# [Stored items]
*** Begin section ***
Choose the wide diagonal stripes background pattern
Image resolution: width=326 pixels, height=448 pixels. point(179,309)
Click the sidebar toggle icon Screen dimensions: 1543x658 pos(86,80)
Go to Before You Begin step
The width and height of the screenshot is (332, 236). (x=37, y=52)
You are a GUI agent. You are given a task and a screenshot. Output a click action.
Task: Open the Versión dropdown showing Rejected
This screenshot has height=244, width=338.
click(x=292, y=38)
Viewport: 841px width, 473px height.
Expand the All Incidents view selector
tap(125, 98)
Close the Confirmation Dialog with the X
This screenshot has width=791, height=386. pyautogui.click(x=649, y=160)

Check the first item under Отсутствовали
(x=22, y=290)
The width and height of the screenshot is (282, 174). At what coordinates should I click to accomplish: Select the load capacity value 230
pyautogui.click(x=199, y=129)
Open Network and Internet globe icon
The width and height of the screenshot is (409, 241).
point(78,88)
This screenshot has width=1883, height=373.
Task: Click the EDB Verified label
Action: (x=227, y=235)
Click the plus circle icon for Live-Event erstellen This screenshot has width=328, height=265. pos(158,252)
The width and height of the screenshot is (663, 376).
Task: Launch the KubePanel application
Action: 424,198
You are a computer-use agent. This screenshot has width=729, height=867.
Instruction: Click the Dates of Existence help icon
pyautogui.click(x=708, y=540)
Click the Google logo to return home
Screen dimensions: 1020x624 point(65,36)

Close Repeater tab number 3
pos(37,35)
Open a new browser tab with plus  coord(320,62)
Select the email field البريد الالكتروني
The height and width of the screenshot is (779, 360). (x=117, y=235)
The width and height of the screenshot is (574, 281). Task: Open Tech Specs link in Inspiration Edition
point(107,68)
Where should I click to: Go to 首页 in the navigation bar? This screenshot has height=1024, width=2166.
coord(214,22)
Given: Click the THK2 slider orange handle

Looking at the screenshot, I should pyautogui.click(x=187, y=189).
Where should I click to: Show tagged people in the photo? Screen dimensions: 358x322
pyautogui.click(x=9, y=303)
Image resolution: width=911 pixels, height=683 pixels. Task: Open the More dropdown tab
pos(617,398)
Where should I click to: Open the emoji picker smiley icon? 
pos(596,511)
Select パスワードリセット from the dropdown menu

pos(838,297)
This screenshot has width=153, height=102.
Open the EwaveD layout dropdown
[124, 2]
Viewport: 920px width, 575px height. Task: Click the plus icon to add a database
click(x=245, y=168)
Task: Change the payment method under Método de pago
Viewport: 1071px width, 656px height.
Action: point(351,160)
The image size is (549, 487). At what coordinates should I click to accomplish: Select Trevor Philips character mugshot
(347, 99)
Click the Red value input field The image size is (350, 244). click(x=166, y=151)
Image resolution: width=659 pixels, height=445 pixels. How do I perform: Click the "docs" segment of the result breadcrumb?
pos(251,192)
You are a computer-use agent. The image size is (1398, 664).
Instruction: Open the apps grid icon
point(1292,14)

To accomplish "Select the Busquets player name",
*** End section ***
# [Your assignment]
Set the data down again in full, exactly as given.

# [Answer for the task]
Choose the wide diagonal stripes background pattern
Image resolution: width=326 pixels, height=448 pixels. point(179,309)
Click the sidebar toggle icon Screen dimensions: 1543x658 pos(86,80)
Go to Before You Begin step
The width and height of the screenshot is (332, 236). (x=37, y=52)
You are a GUI agent. You are given a task and a screenshot. Output a click action.
Task: Open the Versión dropdown showing Rejected
This screenshot has height=244, width=338.
click(x=292, y=38)
Viewport: 841px width, 473px height.
Expand the All Incidents view selector
tap(125, 98)
Close the Confirmation Dialog with the X
This screenshot has width=791, height=386. pyautogui.click(x=649, y=160)

Check the first item under Отсутствовали
(x=22, y=290)
The width and height of the screenshot is (282, 174). At what coordinates should I click to accomplish: Select the load capacity value 230
pyautogui.click(x=199, y=129)
Open Network and Internet globe icon
The width and height of the screenshot is (409, 241).
point(78,88)
This screenshot has width=1883, height=373.
Task: Click the EDB Verified label
Action: (x=227, y=235)
Click the plus circle icon for Live-Event erstellen This screenshot has width=328, height=265. pos(158,252)
The width and height of the screenshot is (663, 376).
Task: Launch the KubePanel application
Action: 424,198
You are a computer-use agent. This screenshot has width=729, height=867.
Instruction: Click the Dates of Existence help icon
pyautogui.click(x=708, y=540)
Click the Google logo to return home
Screen dimensions: 1020x624 point(65,36)

Close Repeater tab number 3
pos(37,35)
Open a new browser tab with plus  coord(320,62)
Select the email field البريد الالكتروني
The height and width of the screenshot is (779, 360). (x=117, y=235)
The width and height of the screenshot is (574, 281). Task: Open Tech Specs link in Inspiration Edition
point(107,68)
Where should I click to: Go to 首页 in the navigation bar? This screenshot has height=1024, width=2166.
coord(214,22)
Given: Click the THK2 slider orange handle

Looking at the screenshot, I should pyautogui.click(x=187, y=189).
Where should I click to: Show tagged people in the photo? Screen dimensions: 358x322
pyautogui.click(x=9, y=303)
Image resolution: width=911 pixels, height=683 pixels. Task: Open the More dropdown tab
pos(617,398)
Where should I click to: Open the emoji picker smiley icon? 
pos(596,511)
Select パスワードリセット from the dropdown menu

pos(838,297)
This screenshot has width=153, height=102.
Open the EwaveD layout dropdown
[124, 2]
Viewport: 920px width, 575px height. Task: Click the plus icon to add a database
click(x=245, y=168)
Task: Change the payment method under Método de pago
Viewport: 1071px width, 656px height.
Action: point(351,160)
The image size is (549, 487). At what coordinates should I click to accomplish: Select Trevor Philips character mugshot
(347, 99)
Click the Red value input field The image size is (350, 244). click(x=166, y=151)
Image resolution: width=659 pixels, height=445 pixels. How do I perform: Click the "docs" segment of the result breadcrumb?
pos(251,192)
You are a computer-use agent. The image size is (1398, 664).
Instruction: Open the apps grid icon
point(1292,14)

To accomplish "Select the Busquets player name",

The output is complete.